## [ENTRIES]
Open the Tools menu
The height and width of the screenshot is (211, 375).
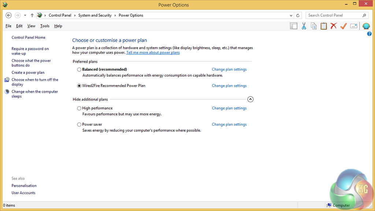coord(45,26)
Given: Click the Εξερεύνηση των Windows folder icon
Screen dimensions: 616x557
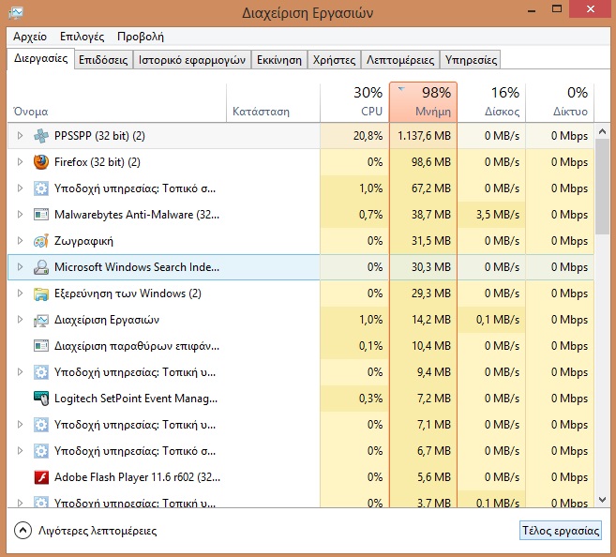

## [STATED EXERCISE]
Rewrite the records above, replacing "icon" with "button" and changing nothing else. Leave the pictures out.

## [IN RESPONSE]
Open the Tools menu
The height and width of the screenshot is (211, 375).
coord(45,26)
Given: Click the Εξερεύνηση των Windows folder button
Screen dimensions: 616x557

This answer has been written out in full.